Extract function from loop body

How would we go about refactoring it? The first step I would take is to extract the loop body into a separate function. You may say, why do so? Objections could be:

  • The loop body isn't reused in multiple places, so why should it be a function?
  • You have to manage function parameters whereas before all was conveniently available in the body of foo.

That is all so, but let's do it anyway and see what happens, and then get back to this in the end:

def process_items(items, bar, default):
    result = None
    if bar is not None:
        for item in items:
            result = process_item(item, bar)
            if result is not None:
                break
    else:
        result = "No bar"
    if result is None:
        result = default
    return result

def process_item(item, bar):
    if item.match == "A":
        result = item.payload
    elif item.match == "B":
        result = None
    else:
        if item.other == "C":
            result = item.override
        else:
            result = bar
    return result

We've had to extract two parameters - item and bar. It turns out process_item doesn't care about default. We've had to convert the continue to a result = None to keep things working properly, as now we always run into the if result is not None check whereas before we did not.

Multiple exit points

We notice that result is only touched once in each code path in process_item. This means we can convert the function to use multiple exit points with the return statement, so let's do that:

def process_item(item, bar):
    if item.match == "A":
        return item.payload
    elif item.match == "B":
        return None
    else:
        if item.other == "C":
            return item.override
        else:
            return bar

Convert to guard clauses

That's still more complicated than it should be.

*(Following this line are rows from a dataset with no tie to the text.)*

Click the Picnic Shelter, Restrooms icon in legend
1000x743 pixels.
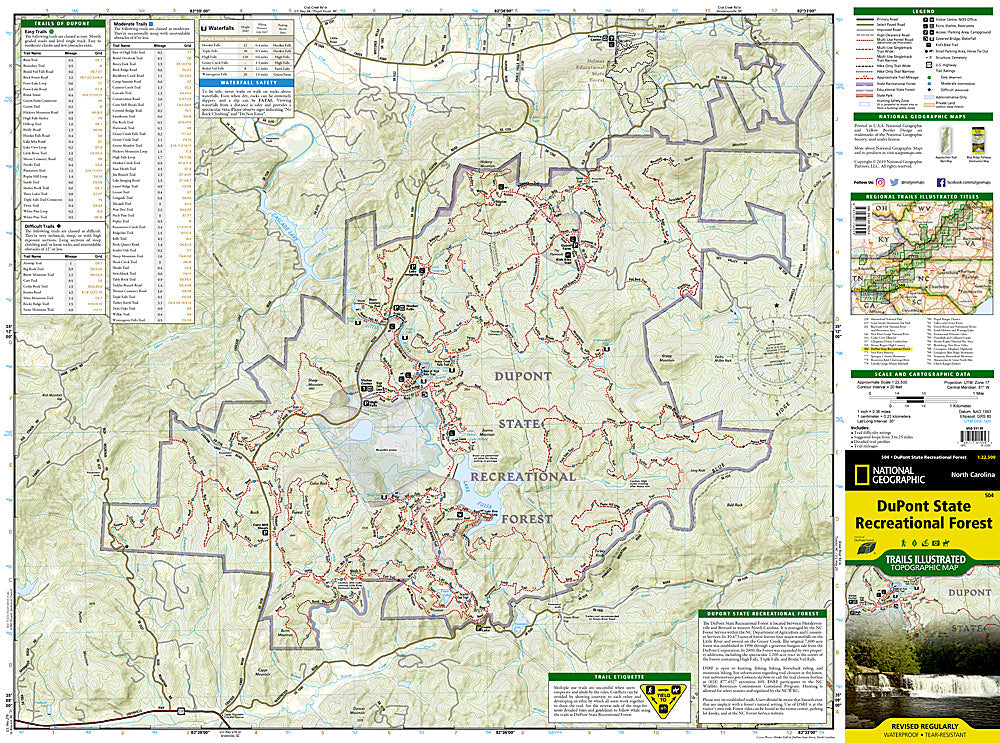[928, 26]
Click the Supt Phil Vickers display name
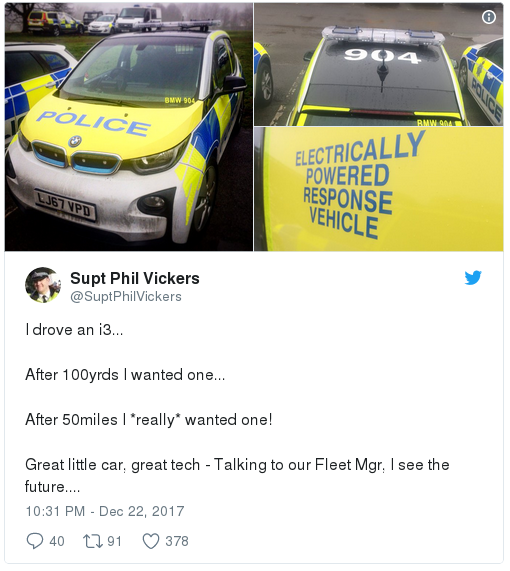Image resolution: width=510 pixels, height=571 pixels. 135,279
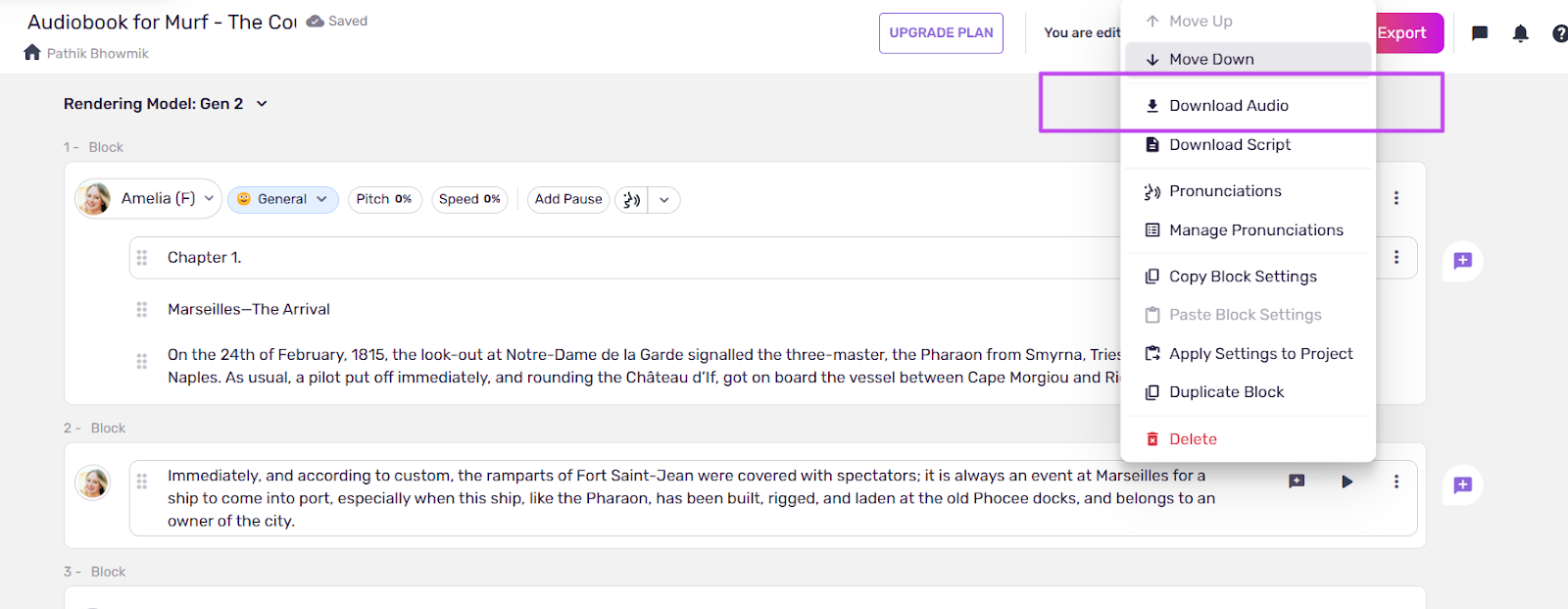Open three-dot menu for Block 2

click(1396, 482)
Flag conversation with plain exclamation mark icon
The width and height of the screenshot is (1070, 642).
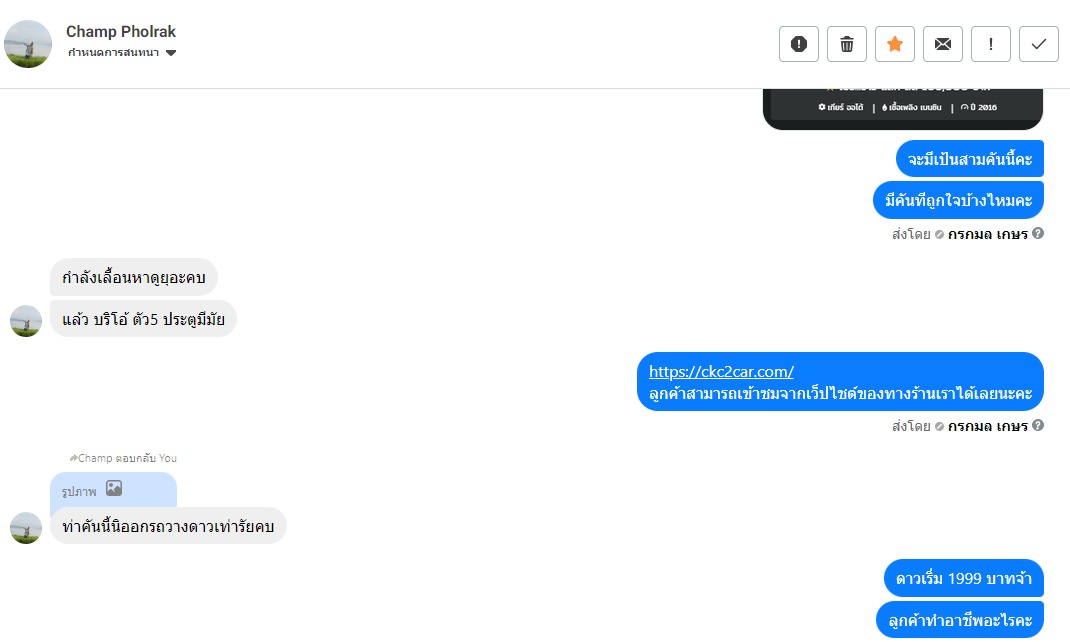pyautogui.click(x=991, y=44)
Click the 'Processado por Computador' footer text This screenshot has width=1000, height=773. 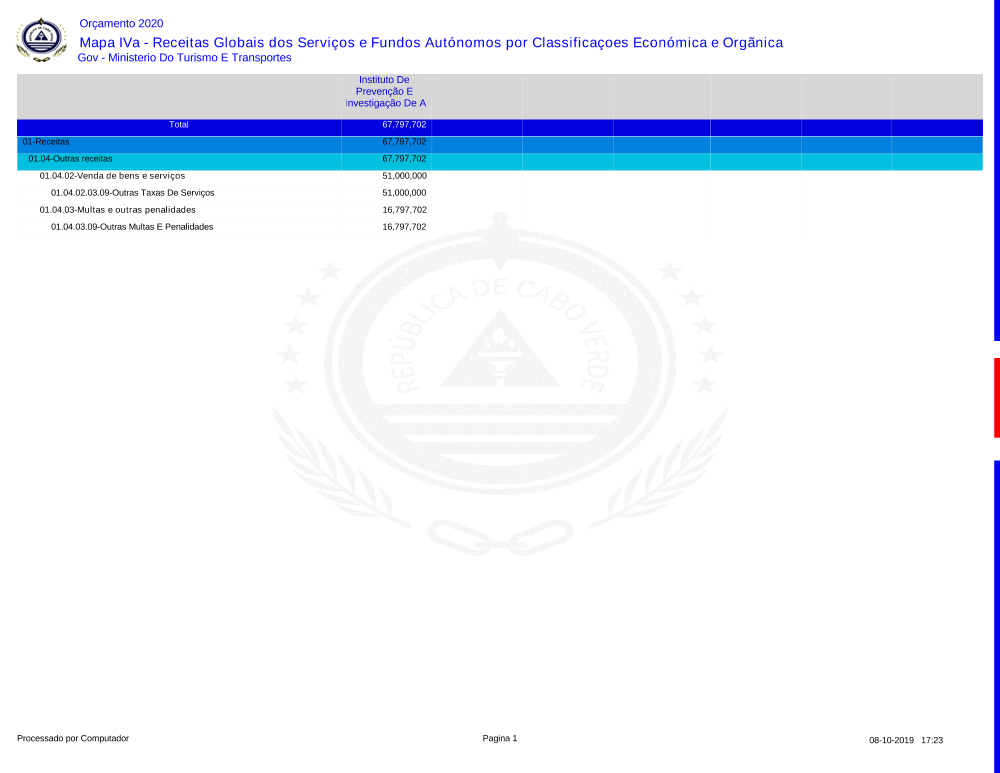pos(73,738)
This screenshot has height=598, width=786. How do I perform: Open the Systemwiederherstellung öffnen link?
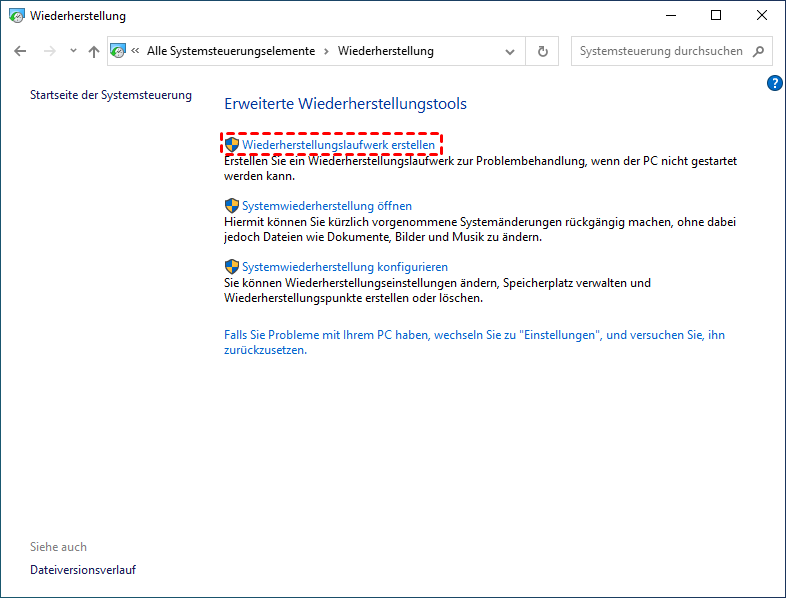[x=326, y=206]
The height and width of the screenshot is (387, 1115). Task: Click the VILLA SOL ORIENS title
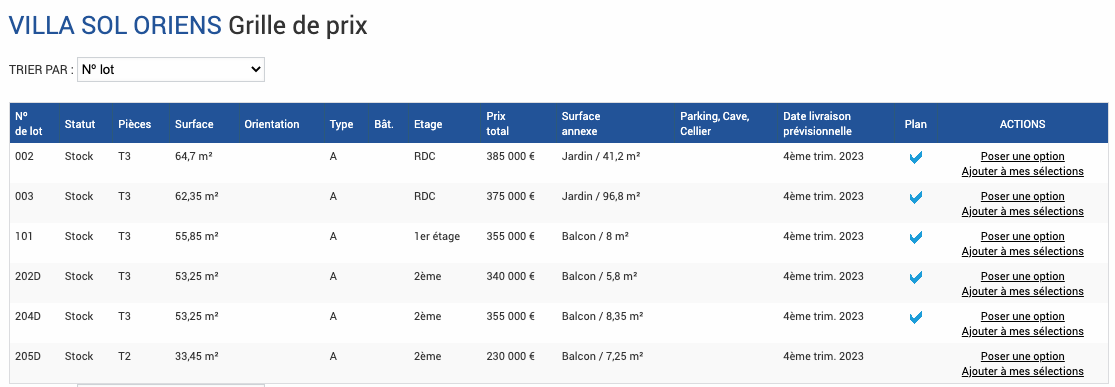[x=115, y=26]
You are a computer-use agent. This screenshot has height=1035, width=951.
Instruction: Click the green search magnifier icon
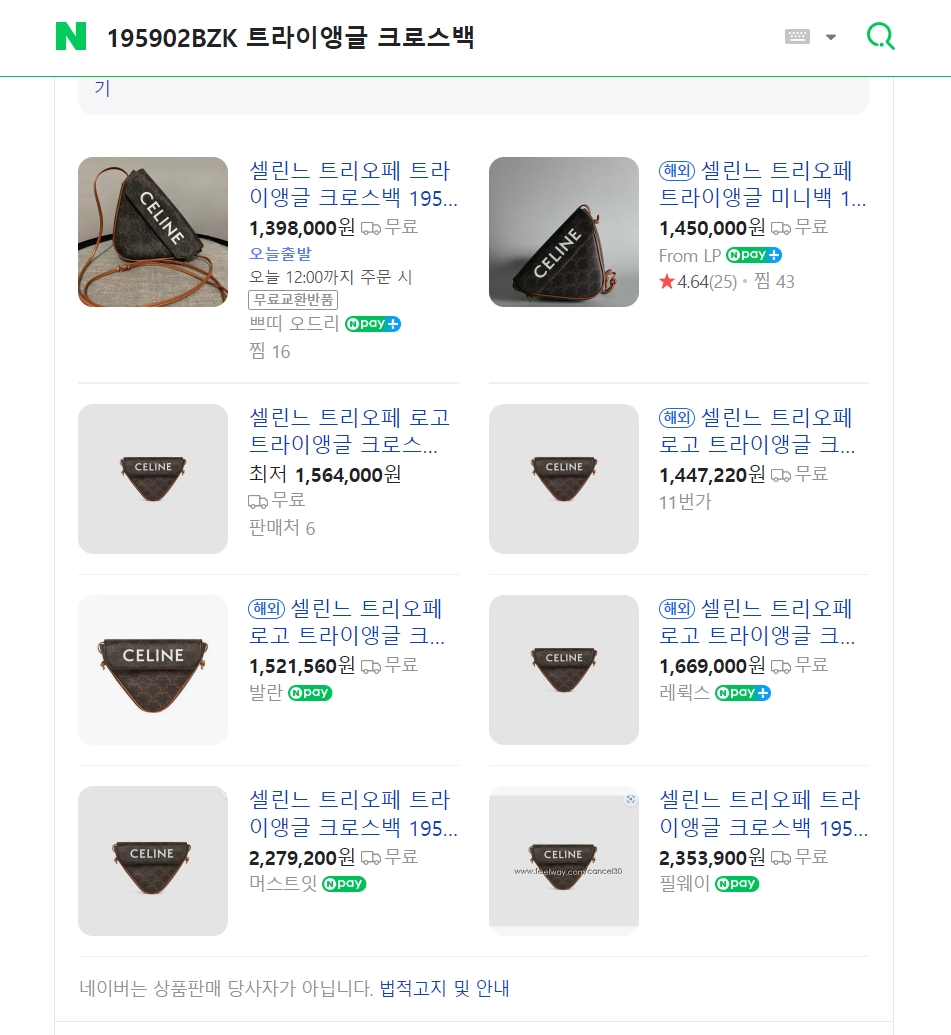[880, 37]
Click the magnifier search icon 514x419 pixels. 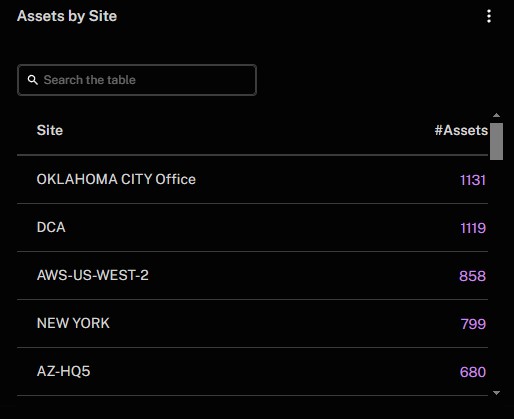33,80
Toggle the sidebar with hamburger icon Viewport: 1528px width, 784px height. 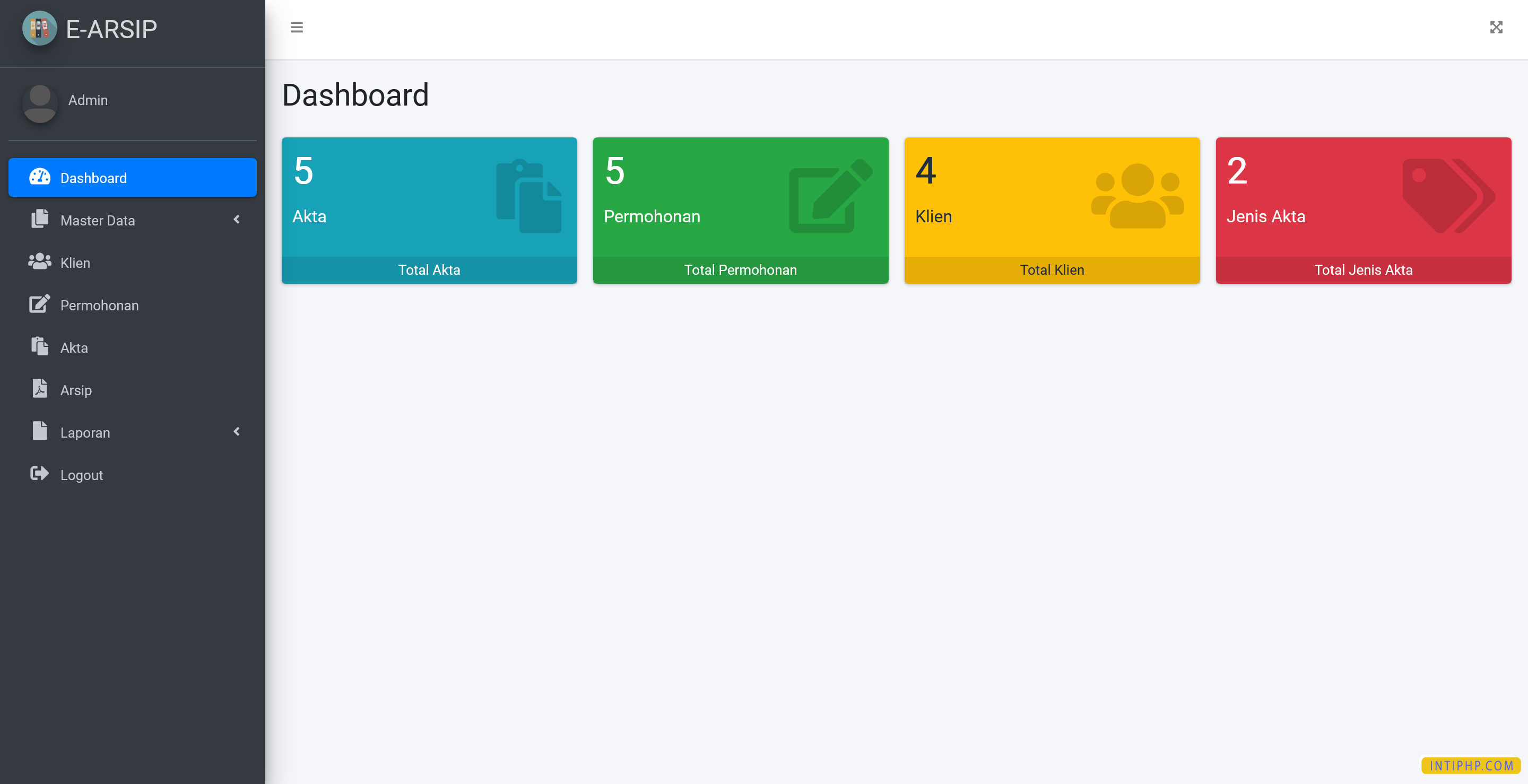297,27
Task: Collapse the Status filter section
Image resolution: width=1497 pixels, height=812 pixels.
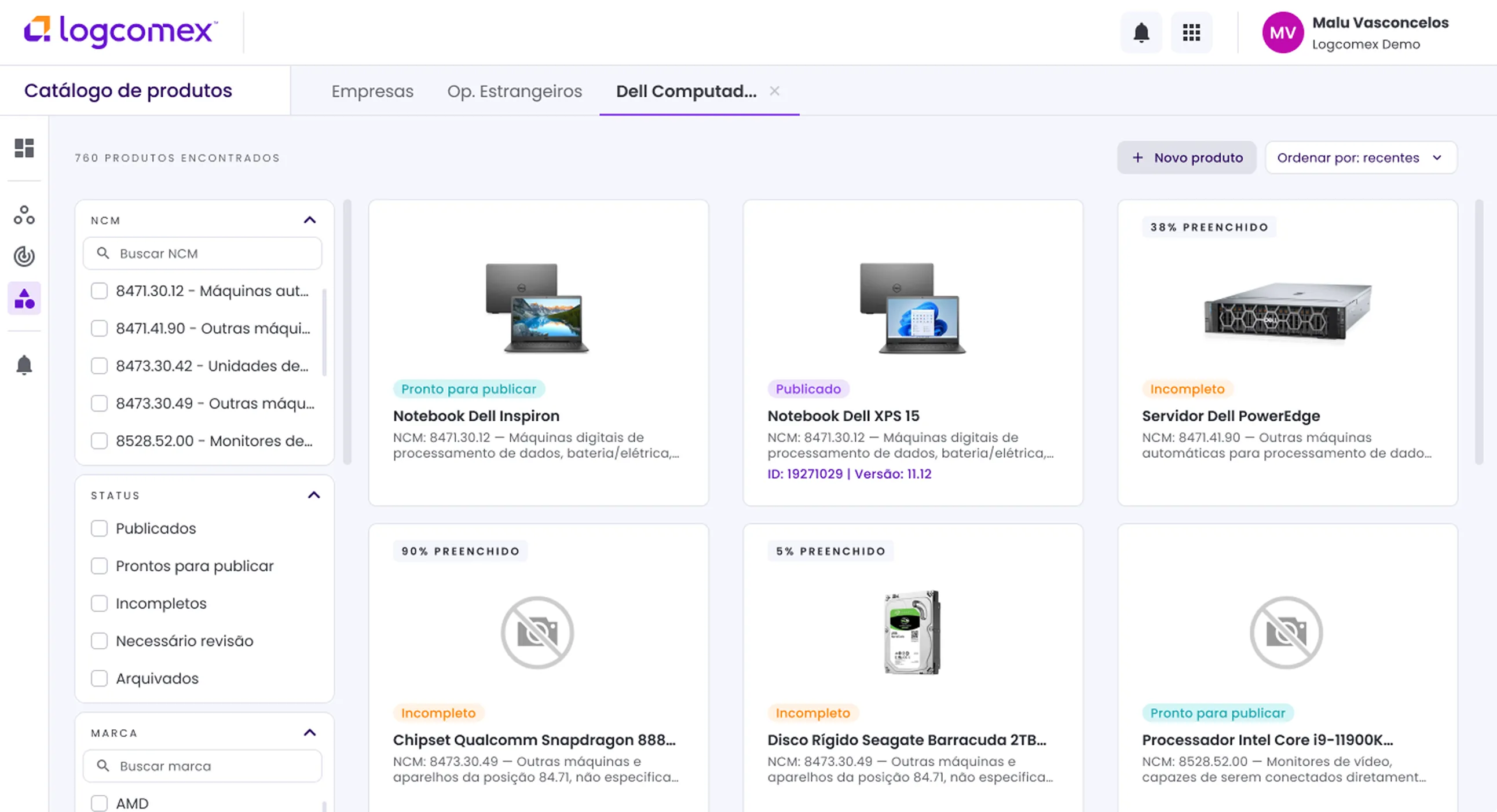Action: pos(314,495)
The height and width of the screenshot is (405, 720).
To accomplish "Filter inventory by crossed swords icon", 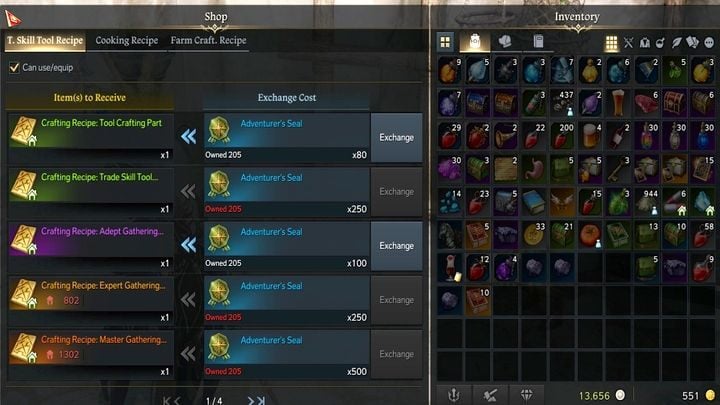I will coord(628,43).
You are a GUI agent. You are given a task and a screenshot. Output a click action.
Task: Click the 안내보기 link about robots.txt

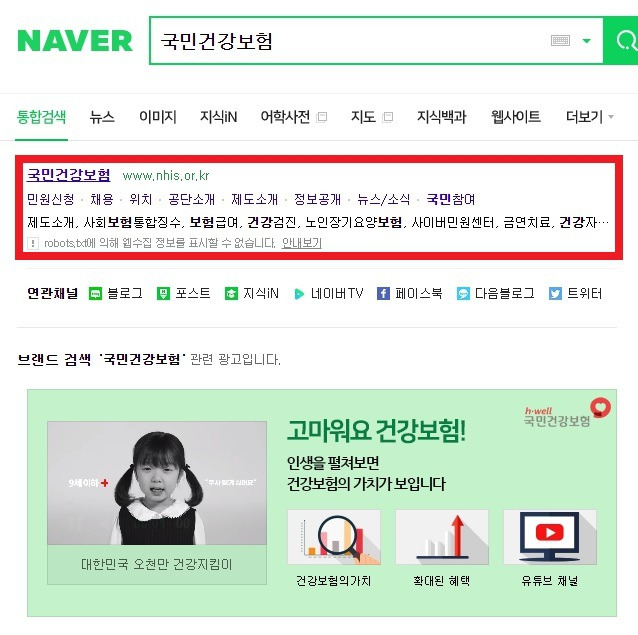[x=302, y=243]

Since we have early exit points, we can get rid of the elif and else clauses:

def process_item(item, bar):
    if item.match == "A":
        return item.payload
    if item.match == "B":
        return None
    if item.other == "C":
        return item.override
    else:
        return bar

Some indentation is gone, which is a good sign. And we see another else we can get rid of now:

def process_item(item, bar):
    if item.match == "A":
        return item.payload
    if item.match == "B":
        return None
    if item.other == "C":
        return item.override
    return bar

Pay attention to None

I think the return None case is special, so let's move that up. That's safe as A and B for item.match are mutually exclusive and this function has no side effects:

def process_item(item, bar):
    if item.match == "B":
        return None
    if item.match == "A":
        return item.payload
    if item.other == "C":
        return item.override
    return bar

This function is now a lot more regular. If you read it past return None you can forget about the case where item.match == "B", and then forget about the case where item.match == "A", and then forget about the case where item.other == "C". In the original version that was a lot harder to see.

Why pay attention to None?

This last reorganization of the guard clauses may seem like a useless action. But I pay special attention to None (or null or undefined or however your language may name the absence of value). If you organize the guard clauses that deal with None to come earlier, it makes your functions more regular and thus more easy to read.

It also triggers you to consider whether perhaps item.match == "B" is something you can handle at the call site, which can lead to further refactorings. Later we'll consider that further in a bonus refactoring.

Languages that have an Option or Maybe type such as Haskell and Rust make this more obvious and have special ways to handle these cases -- the language forces you. TypeScript also tracks tracks null/undefined in its type system. But in many other languages, such as Python, we're on our own. But we certainly still have to pay attention to None.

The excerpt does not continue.